» EXTRACT
6-14-16
I know it has been a while since I have posted anything to our blog but we have just been so busy getting ready for our next adventure that I just haven't had time. Well today I am making time as today is a special day for us. As of today we only have one month to go before we start off on our next adventure, our adventure of a lifetime.
It isn't that we are off to some far off wild location, but instead this adventure will be the joining of two best friends into husband and wife. Cindy and I have been together for 4 and half years now and things have never been better. I would truly be lost without my bestie and cannot wait to take that walk to the bluffs her and make her mine forever.
As I think back over the last four and half years with Cindy is almost all seems like a blur it has gone so fast. It doesn't seem like it has been that long at all. We have done so many fun things together as we have worked on finishing our house(delayed only because of all the playing we have done along the way) all the while continuing to grow closer together with the passing of each day. It truly hurts me more each day to leave her in the morning than it did the day before. Cindy is the only person who I have met that I honestly could and would spend every moment of every day with. She is unlike anyone who has ever walked the face of this planet before. Just so beautiful, easy going, full of life, and fun to be with that she has created an addiction in me so much stronger than any drug could ever have dreamed of creating.

» RECORD LIST
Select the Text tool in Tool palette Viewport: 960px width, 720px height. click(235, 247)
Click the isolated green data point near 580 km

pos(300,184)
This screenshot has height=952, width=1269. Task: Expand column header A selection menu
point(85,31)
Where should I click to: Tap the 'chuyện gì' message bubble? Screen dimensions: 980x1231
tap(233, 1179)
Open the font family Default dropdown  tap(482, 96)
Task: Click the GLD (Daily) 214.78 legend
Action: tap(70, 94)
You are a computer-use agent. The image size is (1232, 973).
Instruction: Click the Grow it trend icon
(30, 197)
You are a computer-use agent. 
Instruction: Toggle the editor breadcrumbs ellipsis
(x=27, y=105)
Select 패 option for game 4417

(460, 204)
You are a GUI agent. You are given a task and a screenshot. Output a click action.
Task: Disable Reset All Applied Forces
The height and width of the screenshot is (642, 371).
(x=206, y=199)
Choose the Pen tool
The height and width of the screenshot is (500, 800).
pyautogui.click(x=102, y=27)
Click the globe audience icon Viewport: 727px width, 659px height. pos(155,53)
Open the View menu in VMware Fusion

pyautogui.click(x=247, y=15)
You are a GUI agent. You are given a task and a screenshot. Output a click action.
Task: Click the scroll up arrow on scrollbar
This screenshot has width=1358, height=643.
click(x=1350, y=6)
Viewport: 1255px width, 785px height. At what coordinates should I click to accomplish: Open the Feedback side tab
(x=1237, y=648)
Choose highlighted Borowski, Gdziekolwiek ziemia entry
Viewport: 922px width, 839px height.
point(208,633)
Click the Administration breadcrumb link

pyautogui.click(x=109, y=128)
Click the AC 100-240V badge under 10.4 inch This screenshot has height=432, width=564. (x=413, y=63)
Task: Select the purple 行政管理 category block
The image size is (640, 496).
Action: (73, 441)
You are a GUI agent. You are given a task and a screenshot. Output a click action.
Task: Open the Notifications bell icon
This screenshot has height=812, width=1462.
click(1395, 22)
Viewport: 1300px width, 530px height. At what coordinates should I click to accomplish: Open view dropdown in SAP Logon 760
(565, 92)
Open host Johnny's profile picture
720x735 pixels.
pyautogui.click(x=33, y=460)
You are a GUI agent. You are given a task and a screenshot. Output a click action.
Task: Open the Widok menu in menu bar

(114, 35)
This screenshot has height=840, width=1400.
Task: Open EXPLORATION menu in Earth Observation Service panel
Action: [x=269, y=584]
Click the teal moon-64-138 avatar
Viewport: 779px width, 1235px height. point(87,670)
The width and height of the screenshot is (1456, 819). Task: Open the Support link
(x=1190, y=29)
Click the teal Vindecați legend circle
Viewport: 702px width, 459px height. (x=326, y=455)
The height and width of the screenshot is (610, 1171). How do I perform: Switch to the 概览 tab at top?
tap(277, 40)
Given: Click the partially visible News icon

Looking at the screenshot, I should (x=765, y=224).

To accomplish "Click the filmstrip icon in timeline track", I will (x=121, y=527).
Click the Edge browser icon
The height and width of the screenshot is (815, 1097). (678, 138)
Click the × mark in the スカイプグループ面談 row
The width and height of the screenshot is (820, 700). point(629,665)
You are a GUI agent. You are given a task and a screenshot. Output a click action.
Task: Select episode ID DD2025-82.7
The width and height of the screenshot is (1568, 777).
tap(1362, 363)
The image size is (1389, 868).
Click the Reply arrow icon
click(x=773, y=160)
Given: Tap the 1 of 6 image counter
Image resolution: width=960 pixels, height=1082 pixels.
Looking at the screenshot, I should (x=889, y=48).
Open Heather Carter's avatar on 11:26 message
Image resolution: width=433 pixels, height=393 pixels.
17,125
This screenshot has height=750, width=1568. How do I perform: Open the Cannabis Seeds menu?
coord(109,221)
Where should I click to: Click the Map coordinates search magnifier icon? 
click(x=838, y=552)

» PARTS OF THE EXERCISE
**A.** Answer these about the wedding blog post, one per line:
(i) How long is left before the next adventure begins?
(ii) How long have Cindy and the writer been together?
(iii) What delayed the finishing of their house?
**B.** Write the next paragraph of the wedding blog post, picking up after its final sentence.

» RESULTS FOR EACH TASK
**A.**
(i) One month.
(ii) Four and a half years.
(iii) All the playing they have done along the way.

**B.**
In addition to becoming husband and wife on this next adventure there is also this little trip to sail the North Channel in Lake Huron that we have been busy preparing for. Not many women, ok, none that I can think of, would ever suggest spending two weeks on a small sailboat in the middle of no where off the Canadian shores of lake Huron. I told you she was unlike anyone I have ever met. Doing something like this for the honeymoon is probably close to a lot of men's dream. The best part of is not only is this a "dream trip" for me but I get to spend it with a lady who is beyond my wildest dreams in so many ways. If you asked Cindy I am sure she would tell you I have a very "vivid" imagination. Even with that the life I get to live with Cindy is so far beyond anything even my "vivid Imagination" could have conjured up I am still half wondering if this has all been just a dream. If it is I hope I never wake up from it!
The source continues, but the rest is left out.